Lula já travou outro embate com governadores na área da segurança pública
O decreto sobre uso das forças policiais não é o primeiro embate de Lula com os governadores. Antes disso, o governo petista já havia sido acusado de tentar interferir nas prerrogativas dos estados ao apresentar uma Proposta de Emenda à Constituição (PEC) para aumentar o poder da União da segurança pública.
À época, os governadores do Consórcio de Integração Sul-Sudeste (Cosud) divulgaram uma nota de repúdio sobre a proposta. “A segurança pública deve ser construída com base na colaboração, no respeito às diferenças regionais e no fortalecimento das capacidades locais, e não por meio de uma estrutura centralizada que limita a eficiência e amplifica a burocracia”, diz a carta de Florianópolis, assinada por Jorginho Mello (SC), Cláudio Castro (RJ), Tarcísio de Freitas (SP), Romeu Zema (MG), Renato Casagrande (ES) e Carlos Massa Ratinho Júnior (PR).

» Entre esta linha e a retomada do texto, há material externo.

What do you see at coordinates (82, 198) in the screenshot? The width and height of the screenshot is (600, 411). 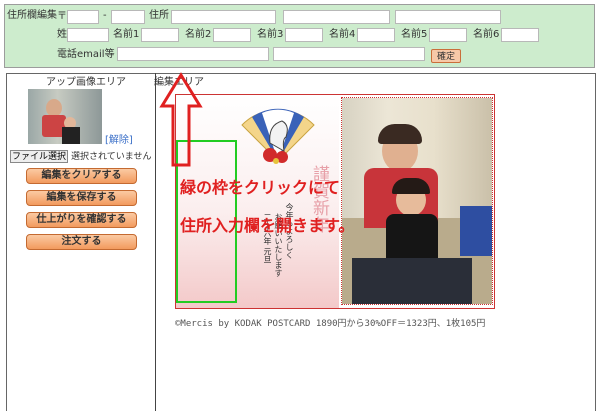 I see `save-edit-button: 編集を保存する` at bounding box center [82, 198].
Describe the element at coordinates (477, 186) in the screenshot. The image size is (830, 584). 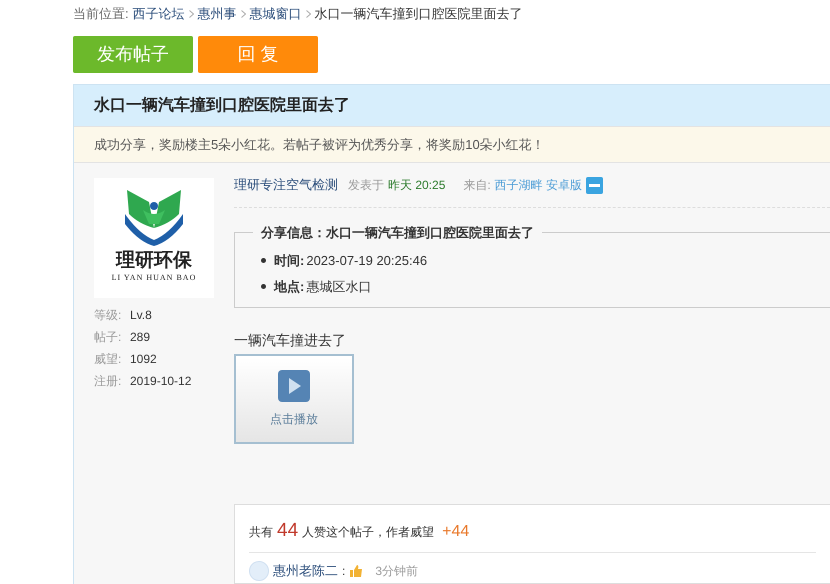
I see `source-label: 来自:` at that location.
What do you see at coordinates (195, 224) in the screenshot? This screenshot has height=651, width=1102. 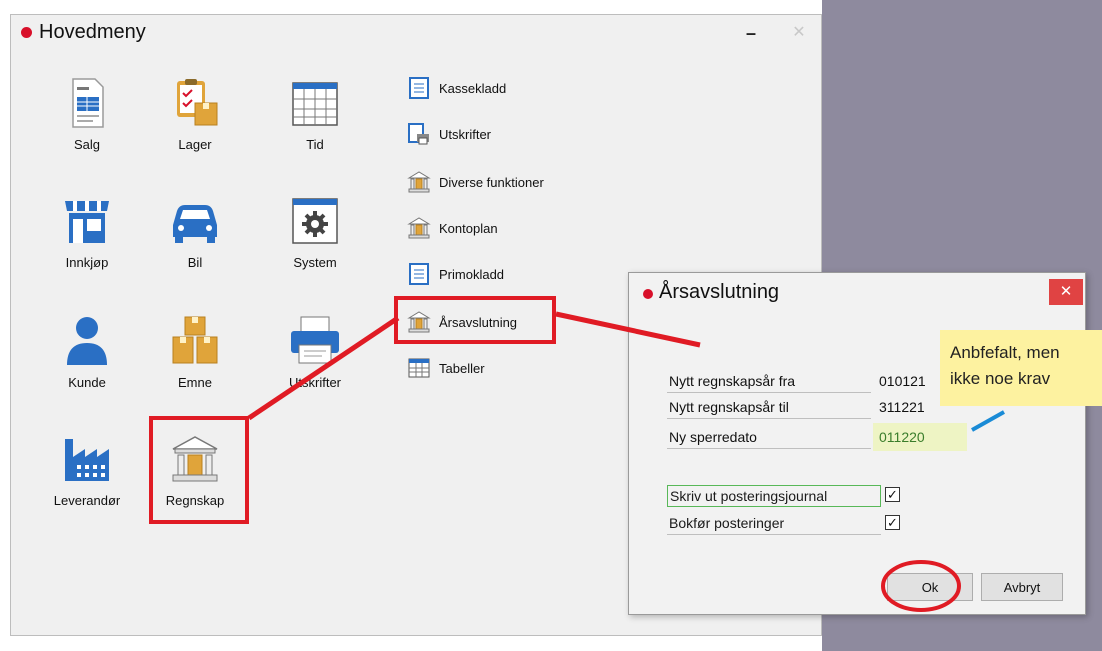 I see `car-icon` at bounding box center [195, 224].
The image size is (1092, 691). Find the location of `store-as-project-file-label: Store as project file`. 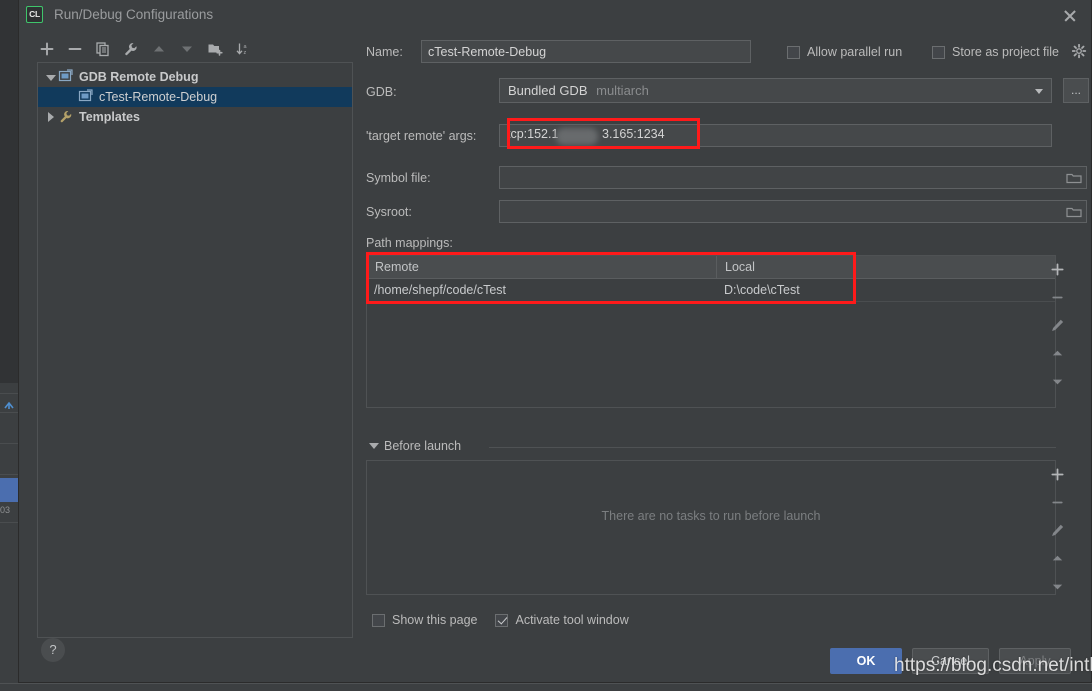

store-as-project-file-label: Store as project file is located at coordinates (1006, 52).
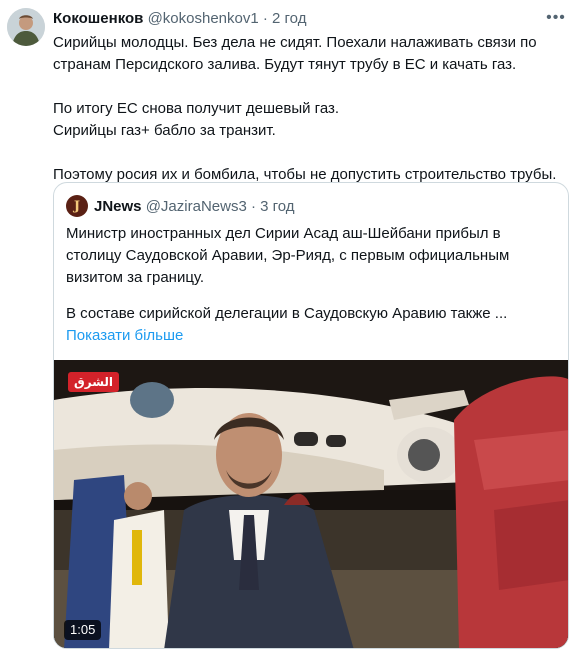 This screenshot has height=661, width=581. I want to click on show-more-link: Показати більше, so click(124, 336).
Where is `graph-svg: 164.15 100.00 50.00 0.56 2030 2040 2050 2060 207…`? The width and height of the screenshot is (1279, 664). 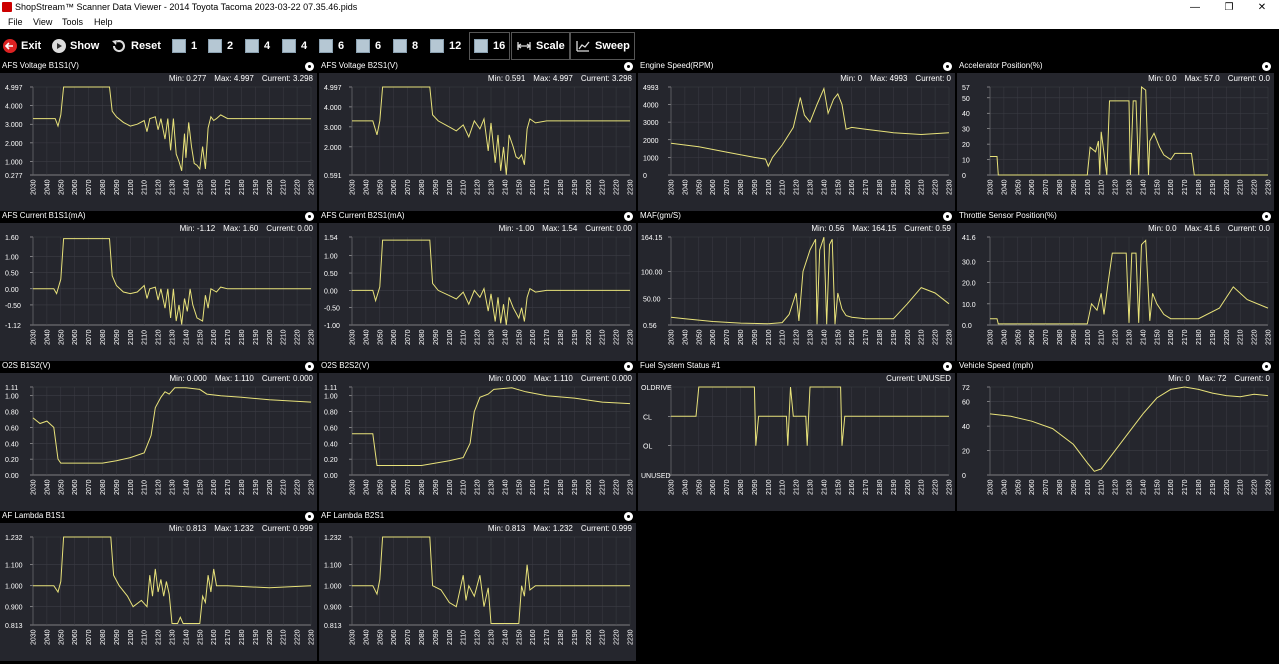
graph-svg: 164.15 100.00 50.00 0.56 2030 2040 2050 2060 207… is located at coordinates (798, 290).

Diante das resistências e temendo uma derrota no Congresso, o texto voltou ao gabinete do ministro da Justiça, Ricardo Lewandowski, para novos ajustes. A principal mudança sugerida pelos governadores é priorizar a atuação conjunta e coordenada das polícias estaduais no enfrentamento a milícias, em detrimento da ideia do governo Lula de fortalecer a atuação da Polícia Federal (PF).
O plano da pasta comandada por Lewandowski também passa por turbinar as competências da Polícia Rodoviária Federal (PRF), tornando-a uma corporação de caráter mais ostensivo, tal como as polícias militares.
Para o delegado Rodolfo Laterza, da Associação de Delegados de Polícia do Brasil (Adepol), o governo quer gastar um esforço político para aprovar uma PEC, mas poderia implementar outras medidas mais eficientes para a segurança pública.
“Há diversas outras medidas mais simples, que não demandam o esforço político hercúleo de discutir e aprovar uma PEC, e que podem trazer mais eficiência ao enfrentamento da criminalidade organizada, como a integração e a unificação de bancos de dados à disposição das forças de segurança e os protocolos de atuação conjunta dos órgãos. A redução dos índices de criminalidade não é alcançada com mudanças constitucionais, mas com soluções construídas pelo diálogo entre os entes federativos e órgãos envolvidos”, defende Laterza.